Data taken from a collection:

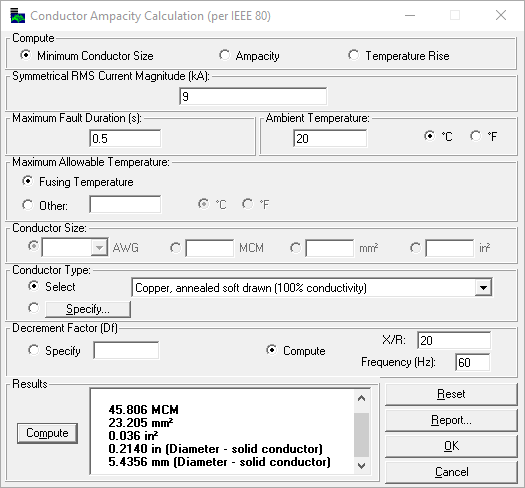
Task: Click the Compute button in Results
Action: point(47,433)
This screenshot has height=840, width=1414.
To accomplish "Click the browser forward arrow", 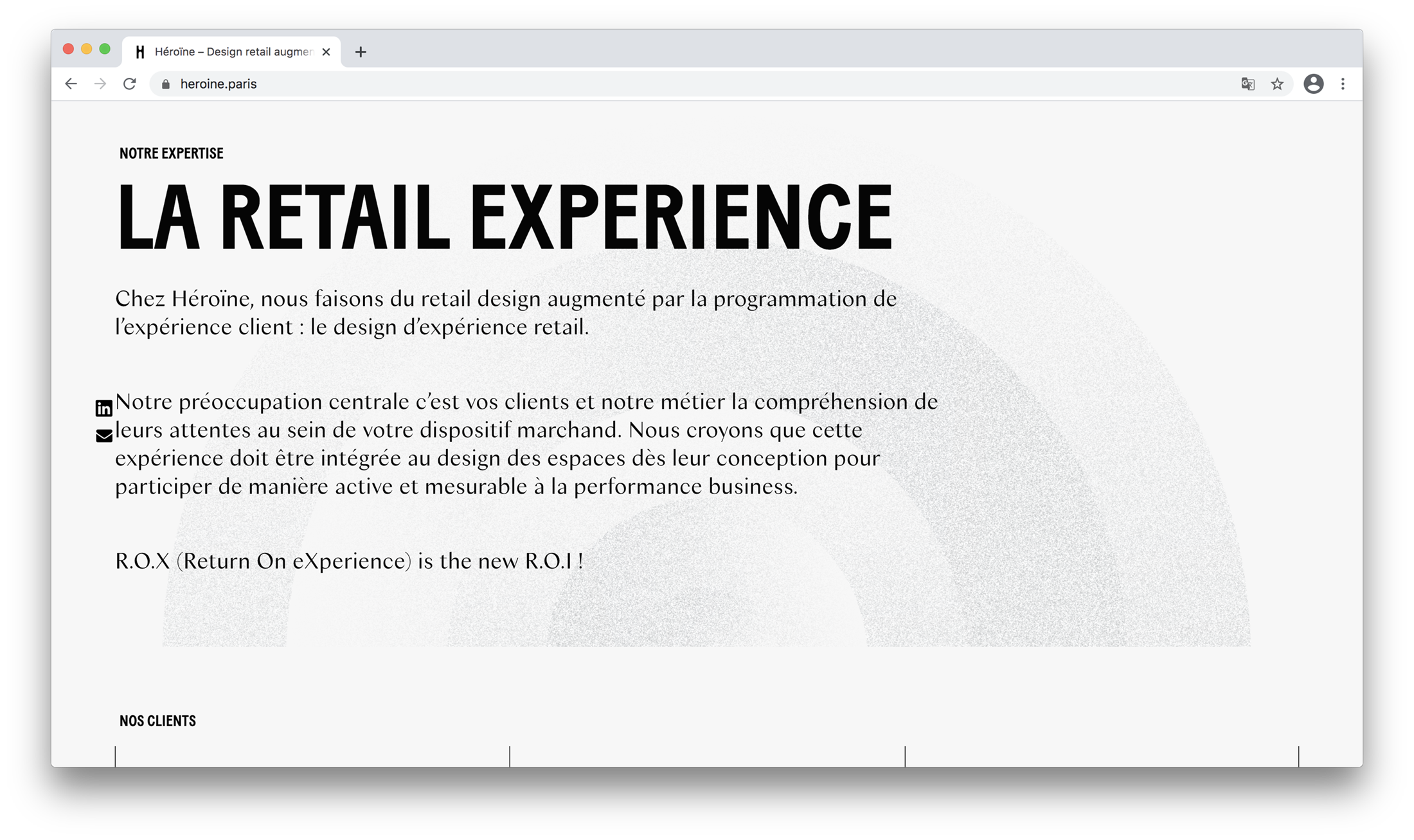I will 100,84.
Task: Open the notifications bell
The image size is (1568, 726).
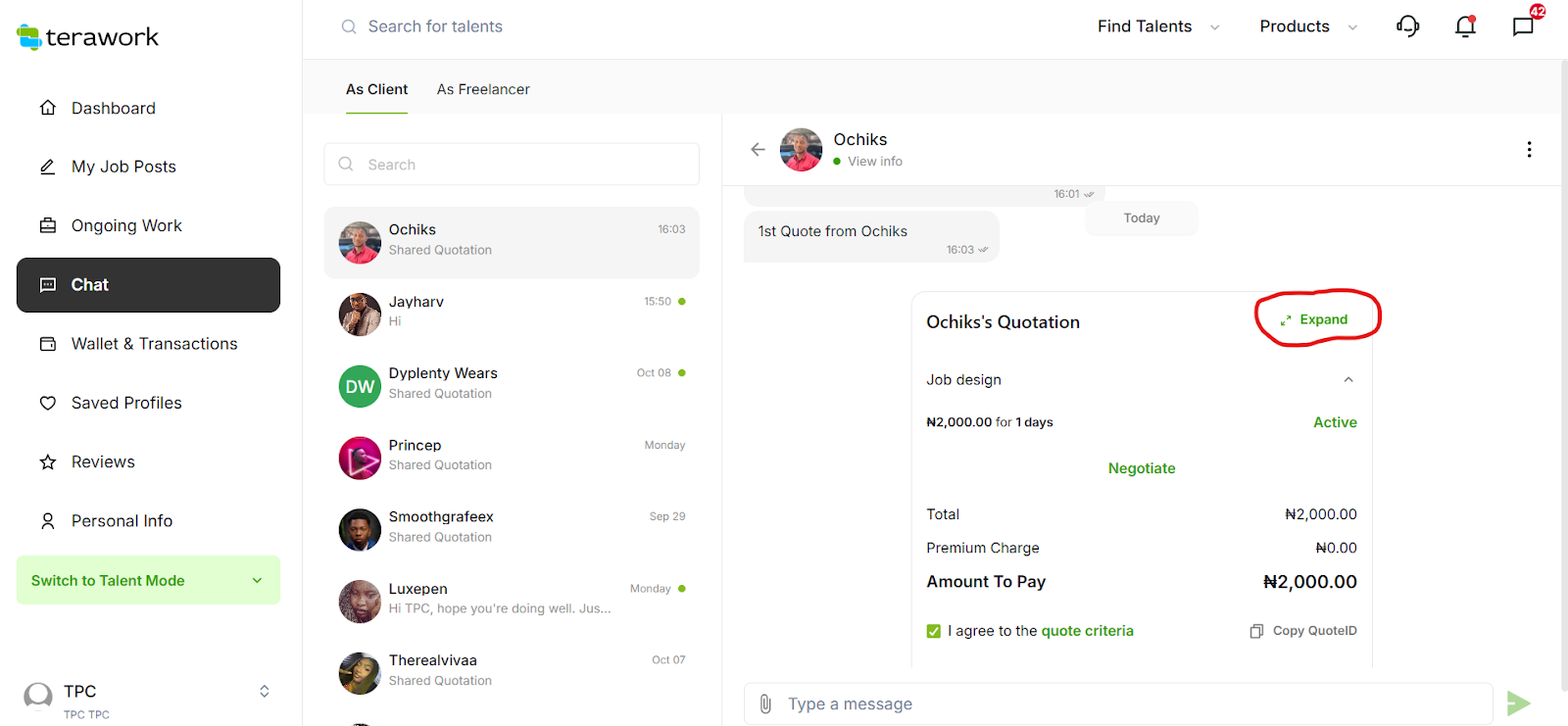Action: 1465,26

...

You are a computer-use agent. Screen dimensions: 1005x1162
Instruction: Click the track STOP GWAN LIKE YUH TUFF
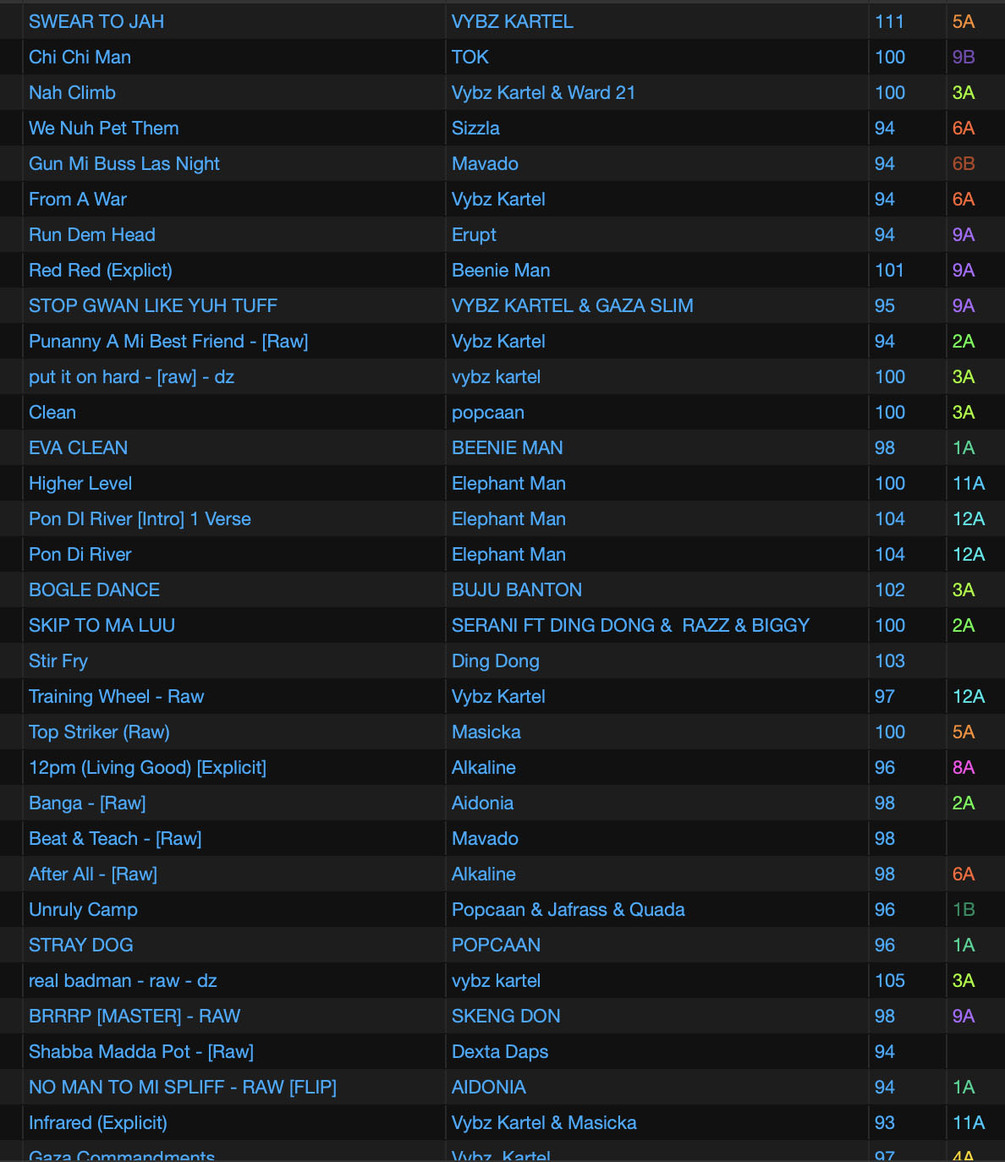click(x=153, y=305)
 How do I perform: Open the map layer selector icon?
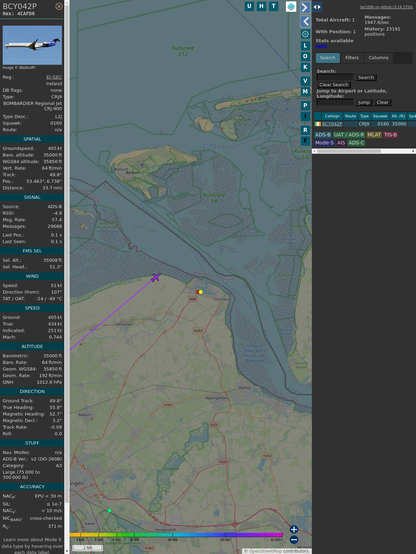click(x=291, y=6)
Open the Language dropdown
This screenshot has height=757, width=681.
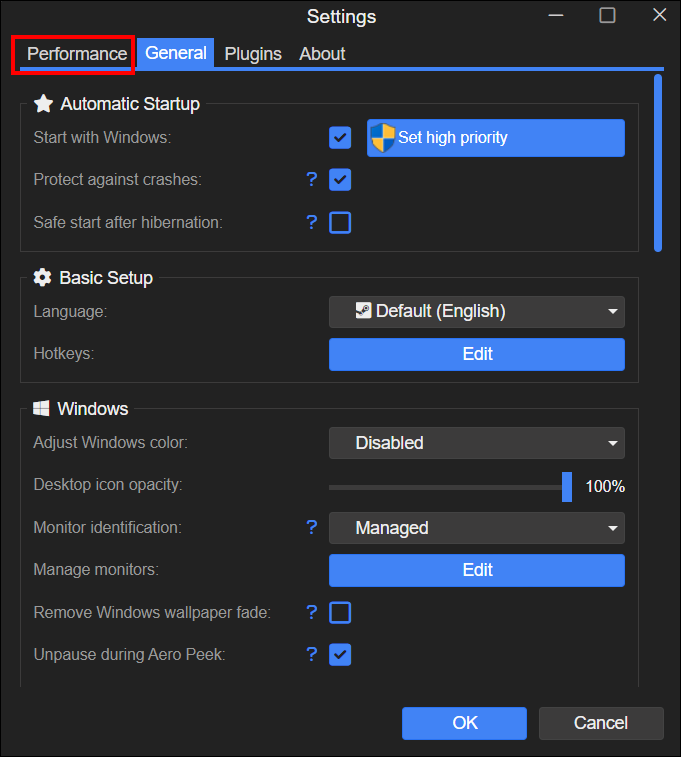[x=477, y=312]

REQUIREMENT: Please put the entries above, from the line containing "You are a computer-use" through the line containing "[x=477, y=312]" (both included), into a numbered list. Leave out blank lines and pictures.

COMPLETE OUTPUT:
1. You are a computer-use agent. Screen dimensions: 1005x1162
2. Instruction: Click the track STOP GWAN LIKE YUH TUFF
3. click(x=153, y=305)
4.  How do I perform: Open the map layer selector icon?
5. click(x=291, y=6)
6. Open the Language dropdown
7. This screenshot has height=757, width=681.
8. [x=477, y=312]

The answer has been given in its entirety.